Christmas Incarnation


The theology of Christmas is called incarnation. Those of us who call ourselves Christians celebrate God incarnate (enfleshed) in Jesus of Nazareth, whom we profess to be the Christ, meaning the anointed One. I embrace that theology wholeheartedly.

Most Christians stop there. But if we read the letters of the apostle Paul, for example, he talks a lot about our participation in this incarnation. We are “in Christ” and have been since the beginning of the universe. “For he chose us in him before the creation of the world to be holy and blameless in his sight.”

We are united with Christ who is one with God. We identify with this Divine One. We lose ourselves in Christ. We are one with Christ, as Christ promised we would. We start out believing this by faith and end up experiencing it in our lives. As my favorite Scripture verse says, “It is no longer I who live but Christ who lives in me.”

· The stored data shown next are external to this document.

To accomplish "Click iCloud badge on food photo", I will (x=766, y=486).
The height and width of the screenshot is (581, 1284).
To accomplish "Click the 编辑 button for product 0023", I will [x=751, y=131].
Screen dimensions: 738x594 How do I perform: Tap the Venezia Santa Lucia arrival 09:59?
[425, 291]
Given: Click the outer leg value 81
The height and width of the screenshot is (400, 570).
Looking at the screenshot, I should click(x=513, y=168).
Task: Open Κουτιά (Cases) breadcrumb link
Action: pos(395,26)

John the Baptist put it this way of Christ, “He must increase; I must decrease.” As a sponge is filled with water, so are we filled with Christ. Like a fossil gradually loses all of its organic elements until it is fully replaced by minerals from the matrix in which it resides, so we who abide in Christ gradually lose ourselves and are replaced with Him.

In other words we become incarnations of Christ and incarnations of the Spirit who dwells within us. To put it even more boldly, we are incarnations of God. To fundamentalists this sounds dangerously close to claiming divinity for ourselves. In fact we are claiming nothing for ourselves. We are nothing. God is everything.

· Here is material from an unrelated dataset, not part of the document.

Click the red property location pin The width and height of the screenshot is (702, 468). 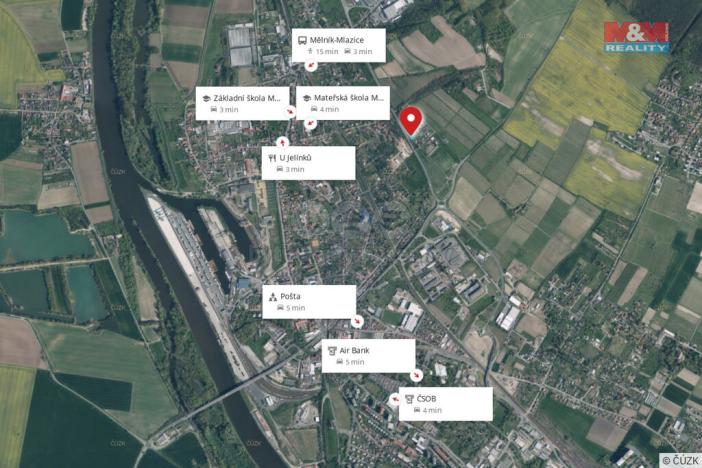coord(411,121)
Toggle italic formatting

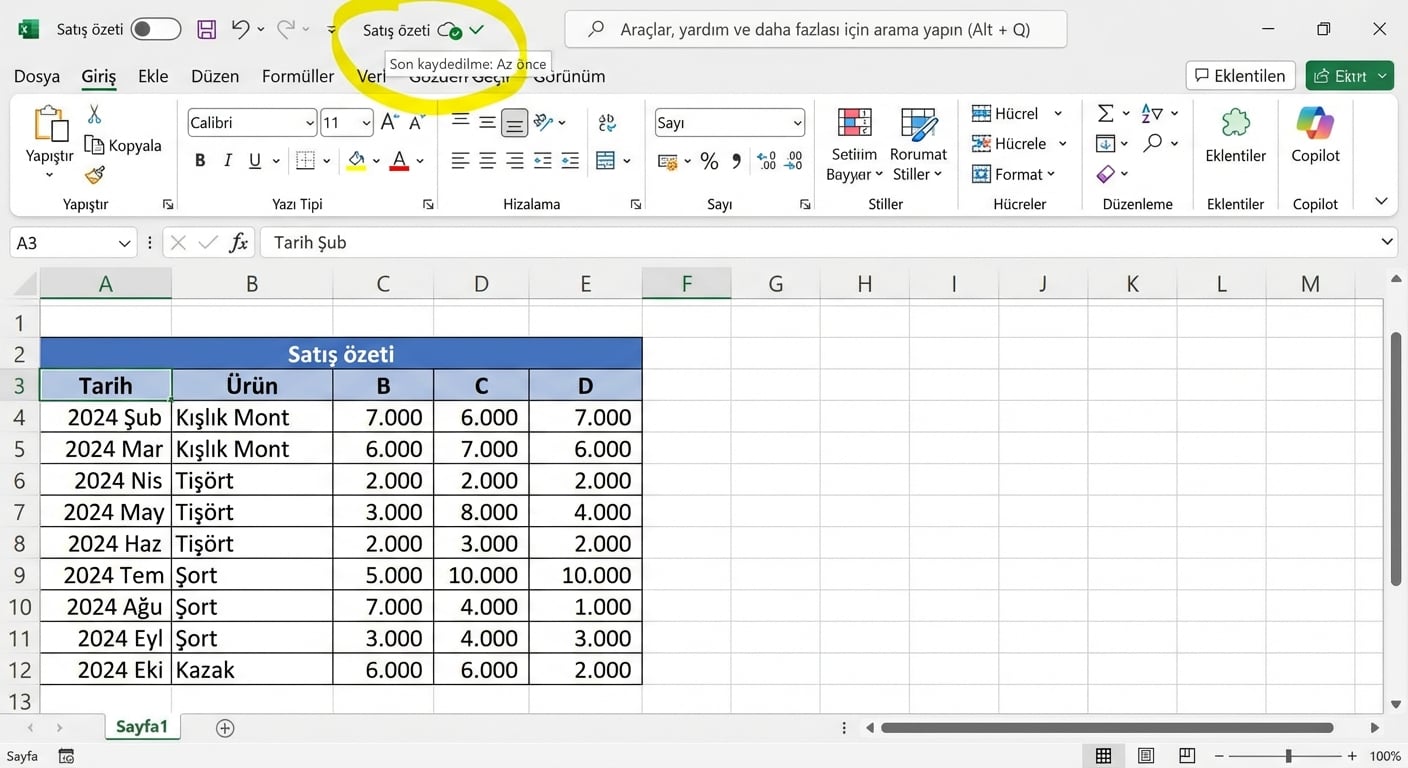[227, 160]
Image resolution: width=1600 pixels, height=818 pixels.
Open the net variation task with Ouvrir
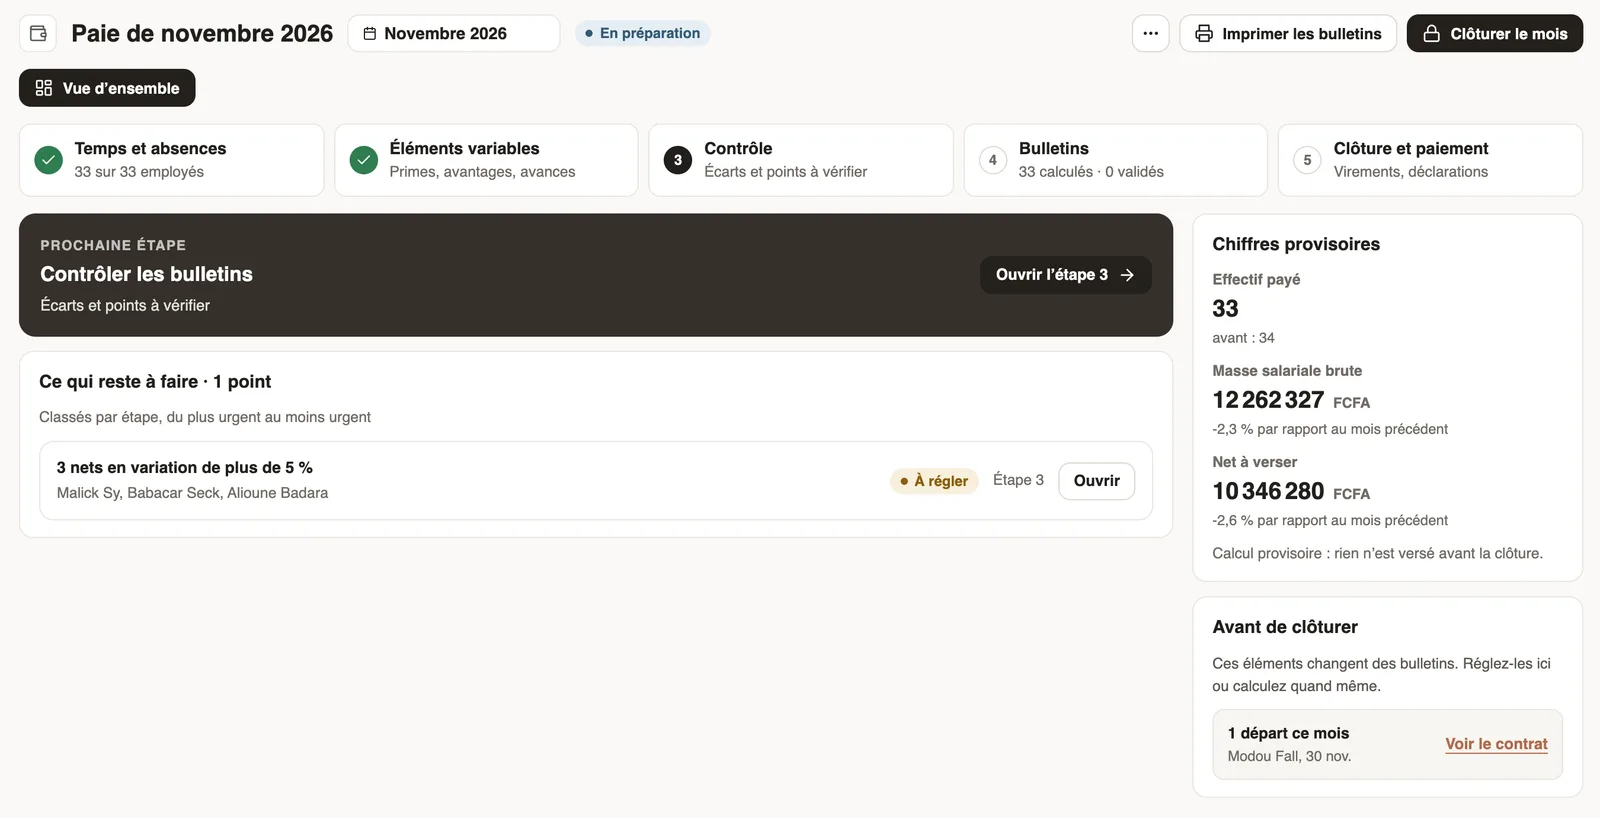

This incarnational language is at the heart of Eastern Orthodoxy, which was the original form of Christianity before Roman Catholicism, Protestantism or Evangelicalism existed. Orthodoxy calls this truth by many names: theosis, theopoesis, apotheosis, deification or divinization. (If you want to explore this more, look up the terms on Wikipedia.) The Patristic writings (the next generation of Christians after the apostles) are filled with this teaching. It is not heresy, but the oldest Christian orthodoxy.

In short the Christian gospel teaches that the purpose of Christmas – of God becoming incarnate in Jesus – is so that we may be incarnations of Christ. So that people might not only hear about Christ from us but see Christ in us. Christmas is not about believing a bunch of stories and doctrines about an ancient man. It is becoming so infused with Christ that Christ is visible and present through us.

Jesus prayed this for us the night before he died. Jesus prayed “for those who will believe in me through their [the apostles’] word, that they may all be one, just as you, Father, are in me, and I in you, that they also may be in us, so that the world may believe that you have sent me … that they may be one even as we are one, I in them and you in me, that they may become perfectly one, so that the world may know that you sent me.”

In other words Jesus intended for his followers to be so united with God that we continue his ministry as incarnations of God. That is the meaning of Christmas and the intent of Christian doctrine of the Incarnation. Christmas is not just about remembering something that happened two thousand years ago. It is happening today. It is about who we are as sons and daughters of God.

It is not just about Jesus as the Son of God, but as Paul writes, “For all who are led by the Spirit of God are sons of God. For you did not receive the spirit of slavery to fall back into fear, but you have received the Spirit of adoption as sons, by whom we cry, “Abba! Father!” The Spirit himself bears witness with our spirit that we are children of God, and if children, then heirs—heirs of God and co-heirs with Christ….” Elsewhere he reminds that that we have the mind of Christ and the Spirit of Christ.

Christmas is about having a God-aware mind, a God-intoxicated heart, and a God-infused life. It is about embodying the Spirit of Christmas every day. It is about knowing who we are in Christ and living from that awareness. It is not just about mouthing “Merry Christmas” but being living incarnations of Christmas. This is Christmas. Happy Incarnation Day!